_Task_
Convert the records from the line with "The height and width of the screenshot is (596, 700)." to the line with "click(899, 23)", both included, into a Markdown table with the columns Row and Line, one numbered row per line and blank lines omitted.

▬▬▬▬▬▬

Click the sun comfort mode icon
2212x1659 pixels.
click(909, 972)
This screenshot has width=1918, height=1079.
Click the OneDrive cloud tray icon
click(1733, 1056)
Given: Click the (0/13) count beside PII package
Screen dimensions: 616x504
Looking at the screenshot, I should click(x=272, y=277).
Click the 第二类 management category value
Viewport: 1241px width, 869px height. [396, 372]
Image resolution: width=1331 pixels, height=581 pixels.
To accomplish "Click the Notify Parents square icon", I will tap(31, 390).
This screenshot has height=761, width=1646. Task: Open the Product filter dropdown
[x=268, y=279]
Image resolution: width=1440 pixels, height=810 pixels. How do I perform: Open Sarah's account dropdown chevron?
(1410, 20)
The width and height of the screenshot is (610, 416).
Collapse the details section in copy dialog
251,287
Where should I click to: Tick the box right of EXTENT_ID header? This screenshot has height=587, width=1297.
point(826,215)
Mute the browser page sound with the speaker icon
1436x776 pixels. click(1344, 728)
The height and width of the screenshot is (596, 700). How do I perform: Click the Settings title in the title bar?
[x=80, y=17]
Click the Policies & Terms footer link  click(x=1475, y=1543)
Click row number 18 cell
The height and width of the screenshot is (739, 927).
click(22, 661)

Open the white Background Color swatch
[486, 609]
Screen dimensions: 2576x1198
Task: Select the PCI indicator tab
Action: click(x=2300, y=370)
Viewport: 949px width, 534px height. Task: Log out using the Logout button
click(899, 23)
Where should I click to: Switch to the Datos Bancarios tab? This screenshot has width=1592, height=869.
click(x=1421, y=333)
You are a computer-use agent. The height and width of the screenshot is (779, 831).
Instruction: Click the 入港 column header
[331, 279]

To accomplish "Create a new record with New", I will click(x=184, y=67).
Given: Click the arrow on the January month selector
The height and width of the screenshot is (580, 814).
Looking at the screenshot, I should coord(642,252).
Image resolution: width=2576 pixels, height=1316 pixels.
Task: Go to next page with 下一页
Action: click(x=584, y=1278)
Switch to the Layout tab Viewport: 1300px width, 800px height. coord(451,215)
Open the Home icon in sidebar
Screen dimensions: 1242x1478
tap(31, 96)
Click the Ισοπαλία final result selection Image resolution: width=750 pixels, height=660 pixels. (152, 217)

▬▬▬▬▬▬

_Task result_
| Row | Line |
|---|---|
| 1 | The height and width of the screenshot is (596, 700). How do I perform: Click the Settings title in the title bar? |
| 2 | [x=80, y=17] |
| 3 | Click the Policies & Terms footer link  click(x=1475, y=1543) |
| 4 | Click row number 18 cell |
| 5 | The height and width of the screenshot is (739, 927). |
| 6 | click(22, 661) |
| 7 | Open the white Background Color swatch |
| 8 | [486, 609] |
| 9 | Screen dimensions: 2576x1198 |
| 10 | Task: Select the PCI indicator tab |
| 11 | Action: click(x=2300, y=370) |
| 12 | Viewport: 949px width, 534px height. Task: Log out using the Logout button |
| 13 | click(899, 23) |